Partridge still stood there, but his wide-eyed stare wasn’t focused on Brodes. Instead, the crazy-haired scientist stared at the horsefly, lying on the far windowsill.
The horsefly lay, dead and impaled on the flung scalpel.
Brodes’ eyes moved over to Partridge, who finally, awestruck, looked back. “Well, I’ll be damned,” the man whispered, his voice barely audible. “Something did make it over, after all.”

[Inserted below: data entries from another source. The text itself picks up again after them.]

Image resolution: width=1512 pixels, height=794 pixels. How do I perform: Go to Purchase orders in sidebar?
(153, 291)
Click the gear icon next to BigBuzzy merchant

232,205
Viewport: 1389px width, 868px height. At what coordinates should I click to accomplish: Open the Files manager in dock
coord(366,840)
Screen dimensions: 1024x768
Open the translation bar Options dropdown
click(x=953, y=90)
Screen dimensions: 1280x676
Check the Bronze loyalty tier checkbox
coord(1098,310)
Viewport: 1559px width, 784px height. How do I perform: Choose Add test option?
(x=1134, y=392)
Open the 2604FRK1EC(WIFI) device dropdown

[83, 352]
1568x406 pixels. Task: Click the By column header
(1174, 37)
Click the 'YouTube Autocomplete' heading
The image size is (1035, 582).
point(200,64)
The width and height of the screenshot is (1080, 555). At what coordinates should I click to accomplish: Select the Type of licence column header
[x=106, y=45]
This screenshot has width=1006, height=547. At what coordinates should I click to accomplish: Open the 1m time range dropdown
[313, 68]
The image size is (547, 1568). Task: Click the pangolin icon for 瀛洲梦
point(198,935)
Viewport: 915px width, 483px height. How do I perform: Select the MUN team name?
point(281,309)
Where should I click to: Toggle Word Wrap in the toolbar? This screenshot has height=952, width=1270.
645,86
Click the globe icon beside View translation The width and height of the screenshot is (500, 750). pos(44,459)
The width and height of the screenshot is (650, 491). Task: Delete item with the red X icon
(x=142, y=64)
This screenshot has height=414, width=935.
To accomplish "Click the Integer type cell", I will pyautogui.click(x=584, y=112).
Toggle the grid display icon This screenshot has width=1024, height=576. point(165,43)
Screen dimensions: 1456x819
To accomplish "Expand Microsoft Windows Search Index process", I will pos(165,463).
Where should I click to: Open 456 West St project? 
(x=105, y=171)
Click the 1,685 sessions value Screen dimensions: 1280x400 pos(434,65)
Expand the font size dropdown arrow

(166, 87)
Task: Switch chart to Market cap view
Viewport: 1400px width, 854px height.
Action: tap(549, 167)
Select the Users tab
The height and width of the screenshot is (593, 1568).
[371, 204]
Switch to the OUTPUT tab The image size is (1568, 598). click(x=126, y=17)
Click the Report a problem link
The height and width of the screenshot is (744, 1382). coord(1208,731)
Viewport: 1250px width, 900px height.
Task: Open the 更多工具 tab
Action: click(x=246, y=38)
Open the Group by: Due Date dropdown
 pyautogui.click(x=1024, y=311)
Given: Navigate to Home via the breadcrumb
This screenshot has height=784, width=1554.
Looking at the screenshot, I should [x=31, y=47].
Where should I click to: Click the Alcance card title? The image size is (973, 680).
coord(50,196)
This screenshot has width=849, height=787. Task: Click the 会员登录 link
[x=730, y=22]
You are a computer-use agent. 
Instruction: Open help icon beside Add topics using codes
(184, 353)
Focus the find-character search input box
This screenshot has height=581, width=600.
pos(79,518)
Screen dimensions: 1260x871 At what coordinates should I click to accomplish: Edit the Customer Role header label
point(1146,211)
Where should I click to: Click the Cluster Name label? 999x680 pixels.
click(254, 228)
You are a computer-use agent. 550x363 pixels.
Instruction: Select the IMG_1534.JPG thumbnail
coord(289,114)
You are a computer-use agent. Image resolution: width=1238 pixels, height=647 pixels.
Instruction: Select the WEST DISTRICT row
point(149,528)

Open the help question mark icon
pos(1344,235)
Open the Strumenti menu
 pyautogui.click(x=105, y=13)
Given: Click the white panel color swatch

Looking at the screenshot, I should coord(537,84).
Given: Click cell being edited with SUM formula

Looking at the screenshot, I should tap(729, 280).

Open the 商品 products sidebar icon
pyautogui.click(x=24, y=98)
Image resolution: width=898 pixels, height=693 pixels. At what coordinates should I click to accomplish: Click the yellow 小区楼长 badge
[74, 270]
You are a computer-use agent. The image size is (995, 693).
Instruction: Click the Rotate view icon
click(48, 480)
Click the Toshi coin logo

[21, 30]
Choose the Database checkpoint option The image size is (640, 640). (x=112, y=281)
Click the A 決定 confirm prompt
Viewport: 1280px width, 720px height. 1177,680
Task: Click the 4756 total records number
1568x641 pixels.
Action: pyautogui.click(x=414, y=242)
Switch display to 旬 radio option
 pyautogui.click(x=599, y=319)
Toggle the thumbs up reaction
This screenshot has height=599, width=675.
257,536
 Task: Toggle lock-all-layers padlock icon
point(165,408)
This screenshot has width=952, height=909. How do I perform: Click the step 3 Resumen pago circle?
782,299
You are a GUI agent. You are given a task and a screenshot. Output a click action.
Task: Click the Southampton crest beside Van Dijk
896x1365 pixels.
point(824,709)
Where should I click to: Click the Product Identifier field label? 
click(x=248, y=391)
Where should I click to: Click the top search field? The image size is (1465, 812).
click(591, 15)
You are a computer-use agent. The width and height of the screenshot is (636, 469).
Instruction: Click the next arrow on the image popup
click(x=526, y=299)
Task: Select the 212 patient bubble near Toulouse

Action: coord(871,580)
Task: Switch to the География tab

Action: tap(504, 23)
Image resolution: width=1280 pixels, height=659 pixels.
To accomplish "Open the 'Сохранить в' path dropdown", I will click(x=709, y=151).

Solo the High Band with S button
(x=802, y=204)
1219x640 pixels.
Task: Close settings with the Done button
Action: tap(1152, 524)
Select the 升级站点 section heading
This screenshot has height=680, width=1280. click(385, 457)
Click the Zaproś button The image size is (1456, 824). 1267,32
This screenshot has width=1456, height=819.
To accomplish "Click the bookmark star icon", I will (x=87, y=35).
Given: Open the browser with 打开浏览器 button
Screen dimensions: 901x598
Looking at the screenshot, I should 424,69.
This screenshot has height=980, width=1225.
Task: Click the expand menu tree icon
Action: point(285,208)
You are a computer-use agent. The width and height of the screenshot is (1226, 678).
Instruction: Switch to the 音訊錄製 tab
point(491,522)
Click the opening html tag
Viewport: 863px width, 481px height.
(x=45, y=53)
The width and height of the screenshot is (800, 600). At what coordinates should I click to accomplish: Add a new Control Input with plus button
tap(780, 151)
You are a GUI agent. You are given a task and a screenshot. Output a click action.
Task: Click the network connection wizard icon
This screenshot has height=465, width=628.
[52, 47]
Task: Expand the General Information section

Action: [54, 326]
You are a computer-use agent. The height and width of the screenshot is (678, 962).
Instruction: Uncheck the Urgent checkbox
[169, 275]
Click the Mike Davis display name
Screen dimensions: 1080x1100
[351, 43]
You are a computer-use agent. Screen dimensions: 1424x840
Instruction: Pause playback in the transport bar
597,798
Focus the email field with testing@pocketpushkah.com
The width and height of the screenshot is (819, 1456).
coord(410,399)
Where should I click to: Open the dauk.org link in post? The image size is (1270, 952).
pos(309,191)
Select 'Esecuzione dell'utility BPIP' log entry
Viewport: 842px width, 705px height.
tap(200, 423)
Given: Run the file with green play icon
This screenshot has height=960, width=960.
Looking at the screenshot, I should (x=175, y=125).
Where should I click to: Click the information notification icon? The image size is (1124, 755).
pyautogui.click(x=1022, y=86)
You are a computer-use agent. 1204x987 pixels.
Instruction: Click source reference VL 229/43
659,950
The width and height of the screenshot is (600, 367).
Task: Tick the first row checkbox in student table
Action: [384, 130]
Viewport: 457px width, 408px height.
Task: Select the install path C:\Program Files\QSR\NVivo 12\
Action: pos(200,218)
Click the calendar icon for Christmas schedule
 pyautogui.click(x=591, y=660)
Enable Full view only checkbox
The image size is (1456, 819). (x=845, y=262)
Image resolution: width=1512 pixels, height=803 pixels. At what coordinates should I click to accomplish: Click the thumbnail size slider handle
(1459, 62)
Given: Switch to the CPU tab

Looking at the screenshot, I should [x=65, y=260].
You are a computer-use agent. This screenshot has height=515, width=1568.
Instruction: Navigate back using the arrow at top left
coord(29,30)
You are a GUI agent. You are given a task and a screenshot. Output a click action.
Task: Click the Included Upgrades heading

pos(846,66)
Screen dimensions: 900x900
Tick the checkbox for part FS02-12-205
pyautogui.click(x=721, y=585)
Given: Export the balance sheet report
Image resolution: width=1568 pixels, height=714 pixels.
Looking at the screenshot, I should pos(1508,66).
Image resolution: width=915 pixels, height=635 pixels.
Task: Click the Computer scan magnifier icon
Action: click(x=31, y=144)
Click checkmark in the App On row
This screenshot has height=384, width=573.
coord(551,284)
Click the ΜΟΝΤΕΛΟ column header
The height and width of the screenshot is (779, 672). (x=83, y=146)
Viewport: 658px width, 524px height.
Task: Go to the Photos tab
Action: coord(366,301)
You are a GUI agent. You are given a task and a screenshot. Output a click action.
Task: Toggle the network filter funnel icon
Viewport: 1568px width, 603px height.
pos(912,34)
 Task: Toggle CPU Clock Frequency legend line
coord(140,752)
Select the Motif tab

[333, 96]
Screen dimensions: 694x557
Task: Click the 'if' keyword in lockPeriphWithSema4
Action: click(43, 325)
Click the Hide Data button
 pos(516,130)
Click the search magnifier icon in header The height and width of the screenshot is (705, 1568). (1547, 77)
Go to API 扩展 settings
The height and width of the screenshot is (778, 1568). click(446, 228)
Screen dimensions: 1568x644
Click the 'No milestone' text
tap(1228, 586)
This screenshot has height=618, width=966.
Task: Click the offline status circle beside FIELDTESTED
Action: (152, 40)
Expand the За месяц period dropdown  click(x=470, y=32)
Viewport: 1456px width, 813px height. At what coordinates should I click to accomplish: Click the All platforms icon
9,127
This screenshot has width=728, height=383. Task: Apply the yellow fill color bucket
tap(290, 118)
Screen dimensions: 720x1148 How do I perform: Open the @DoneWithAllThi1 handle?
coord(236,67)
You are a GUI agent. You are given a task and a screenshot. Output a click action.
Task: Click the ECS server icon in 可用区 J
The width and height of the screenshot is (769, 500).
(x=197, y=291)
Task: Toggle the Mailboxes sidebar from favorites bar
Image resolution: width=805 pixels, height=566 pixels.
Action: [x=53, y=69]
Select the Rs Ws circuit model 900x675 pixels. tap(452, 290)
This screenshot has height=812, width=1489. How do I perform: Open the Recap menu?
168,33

“What’s happening-” Brodes choked out, but Partridge had already moved, snatching up his chart from the foot of his bed. He scrawled something on it, glancing up at Brodes and reading aloud as he wrote.
“Patient’s skills seem to have become latent, less conscious,” he said slowly as he wrote. “Recommend intensive training regimen before deployment to recover conscious control. Partridge.”
He slipped the chart back into the tray at the foot of Brodes’ bed. “Good luck,” he told Brodes, and then gave him a bawdy, obvious wink!
And then, Partridge left the room, as Brodes tried to think, tried to reconcile his top ten fears with that dead horsefly on the far side of the room.
He reached over and grabbed another scalpel. For a terrified moment, he thought of using it on himself, ending this before it turned into one of those fears in his head.
His fingers trembled. And then, with a flick, the scalpel leapt like a fish, sailing across the room to stick perfectly in the far wall.
And then, for the very first time, Brodes found something else on his Top Ten Emotions of the Moment.
Hope. Wild, crazy, insane hope.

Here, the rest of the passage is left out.